More financial investigators needed to cut serious and organised crime
Member: Nifa
It was reported this week that the cost of serious and organised crime to the UK is at least £37 billion a year. According to the National Crime Agency (NCA), the threat posed by this crime is now greater than terrorism. It is therefore not surprising that more financial investigators are needed.
Responding to the NCA’s report, Minister for Security and Economic Crime, Ben Wallace, announced a £48 million boost to the National Economic Crime Centre and gave a warning to the crime bosses who think they can “act with impunity”.
As he said in his formal response to the NCA, criminals are developing new ways of doing things, so the Government needs to develop new methods of detection, including more financial investigators.

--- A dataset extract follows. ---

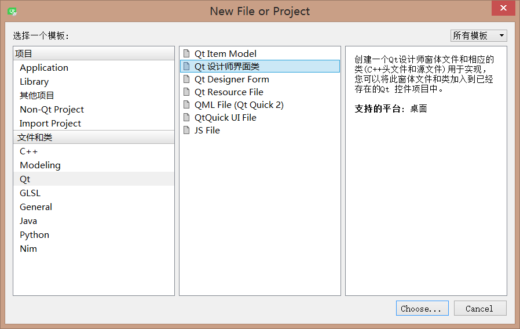The image size is (520, 329).
Task: Close the New File or Project dialog
Action: tap(503, 8)
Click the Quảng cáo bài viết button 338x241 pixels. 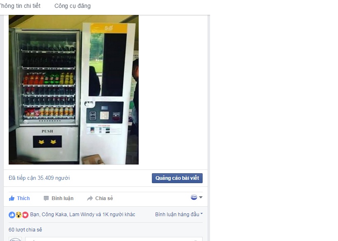tap(177, 178)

Mr Wallace cited BBC series McMafia in his response, saying that it exposed the reality of serious and organised crime in the 21st Century. In the show, the lead character explains how easy it is to hide the provenance of cash and does so seemingly effortlessly as he transfers money from his own account to a shell company and supposedly legitimate businesses that are actually fronts for organised crime.
The Minister pointed out that in London’s financial centre, there is an average $2.7 trillion per day reported in UK foreign exchange. As he said, that is a “huge haystack in which to hide illicit finance”.
However, with more financial investigators on board, the haystack will become easier to pick through. Forensic accountants will seize on the smallest anomaly or document that does not ‘look right’ and follow it as far as it takes them.
Roger Isaacs, Forensic Partner at Milsted Langdon, said: “As this report points out, financial crime is becoming increasingly common and increasingly serious.
“At times such as these, it is important to appoint forensic accountants and other experts to comb through the finer details of more complex cases, in order to increase the chances of unveiling the truth.”